The first full-fledged rock concert I ever saw, at Baltimore’s long-gone Civic Center in the early 1970s, featured Traffic. Naturally, I was excited to see Steve Winwood, the famed rock-star prodigy at the group’s center — but I recall being thoroughly knocked out by the band as a whole, and, in particular, by one of the most soulful passionate percussionists I have ever seen. The nearly four-hour performance was breathtaking from beginning to end; it remains one of my most cherished rock-and-roll memories.
After that heady experience, my devotion to Traffic and its members grew exponentially, even after the group’s disbanding. Winwood, of course, went on to have a phenomenally successful run on his own. I caught him in concert on many occasions and even had the privilege of interviewing and becoming acquainted with him in the mid-1980s. Capaldi’s solo fame did not reach Winwood’s heights, but he had no cause for complaint — he enjoyed his own solid career as a recording artist and songwriter. More importantly, he also became an activist, working with his wife, the tireless and accomplished Aninha Capaldi, in Jubilee Action, an organization that, among other child-focused service projects, seeks to help street children in Brazil.

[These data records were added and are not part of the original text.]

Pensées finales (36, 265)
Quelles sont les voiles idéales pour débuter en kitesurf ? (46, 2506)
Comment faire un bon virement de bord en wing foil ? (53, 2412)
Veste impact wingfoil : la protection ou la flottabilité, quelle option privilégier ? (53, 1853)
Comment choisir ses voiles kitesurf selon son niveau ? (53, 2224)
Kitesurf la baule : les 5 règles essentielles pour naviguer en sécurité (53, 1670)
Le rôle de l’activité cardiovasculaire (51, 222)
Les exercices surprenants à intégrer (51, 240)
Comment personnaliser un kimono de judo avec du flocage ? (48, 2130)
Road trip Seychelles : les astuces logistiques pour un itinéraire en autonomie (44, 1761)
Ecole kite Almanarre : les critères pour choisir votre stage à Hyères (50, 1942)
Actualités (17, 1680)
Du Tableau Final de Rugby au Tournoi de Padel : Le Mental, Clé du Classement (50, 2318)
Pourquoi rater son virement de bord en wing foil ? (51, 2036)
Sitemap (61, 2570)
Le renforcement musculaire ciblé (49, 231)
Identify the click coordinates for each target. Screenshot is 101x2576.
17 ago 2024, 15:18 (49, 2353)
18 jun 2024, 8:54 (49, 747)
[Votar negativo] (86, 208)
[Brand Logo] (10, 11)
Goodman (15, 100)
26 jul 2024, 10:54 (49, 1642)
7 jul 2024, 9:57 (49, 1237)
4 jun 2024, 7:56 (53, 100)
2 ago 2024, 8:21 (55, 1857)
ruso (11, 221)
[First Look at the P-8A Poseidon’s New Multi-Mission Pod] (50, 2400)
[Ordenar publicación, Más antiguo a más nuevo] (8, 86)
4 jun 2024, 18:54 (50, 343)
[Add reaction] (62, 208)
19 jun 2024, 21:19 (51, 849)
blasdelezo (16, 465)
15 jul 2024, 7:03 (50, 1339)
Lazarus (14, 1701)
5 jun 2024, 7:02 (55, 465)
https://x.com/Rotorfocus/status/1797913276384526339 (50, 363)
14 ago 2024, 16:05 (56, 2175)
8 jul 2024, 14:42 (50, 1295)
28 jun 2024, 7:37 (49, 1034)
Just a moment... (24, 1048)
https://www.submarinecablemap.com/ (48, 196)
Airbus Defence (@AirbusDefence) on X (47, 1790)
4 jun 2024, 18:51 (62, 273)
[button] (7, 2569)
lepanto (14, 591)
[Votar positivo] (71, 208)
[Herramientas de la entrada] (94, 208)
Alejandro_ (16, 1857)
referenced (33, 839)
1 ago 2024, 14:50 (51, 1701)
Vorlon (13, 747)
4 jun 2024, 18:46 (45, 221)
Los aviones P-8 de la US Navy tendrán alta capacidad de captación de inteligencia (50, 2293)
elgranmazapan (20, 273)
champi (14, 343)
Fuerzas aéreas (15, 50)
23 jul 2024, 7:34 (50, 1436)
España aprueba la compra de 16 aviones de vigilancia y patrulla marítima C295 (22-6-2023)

Thanks to my acquaintance with singer/songwriter Al Stewart, I had the rare opportunity to get a glimpse into the fierce heart beating within Jim Capaldi.
The two journeymen, their hit-making heydays behind them, were doing a series of joint concert dates on the East Coast in the early summer of 1999. Whenever Al hits my neck of the woods, I try to make the effort to pay him a visit. In this instance, I trekked to see him in Annapolis, MD; New York City; and Alexandria, VA. The shows were terrific: Al was in fine form, and Capaldi, whom I had not seen since 1994 (when a re-formed Traffic opened for the Grateful Dead), was a revelation. Among the offerings of his set, which included Traffic classics and a sprightly pop/rocker he wrote with the late George Harrison (“Love’s Got a Hold on Me,” which appears on Harrison’s Brainwashed), Capaldi perfomed two songs that lit a fire within me. One, “Favela Music,” talked of street life in Brazil, where the artist shared a home with his wife. The Afro-reggae song’s middle-eight showcased Capaldi on congas in a performance that radiated with the love he felt for Brazil and its rhythms and with the concern he had for its people. He followed this energetic piece with another tonic, the emotional, Richie Havens-inspired “Elixir of Life.”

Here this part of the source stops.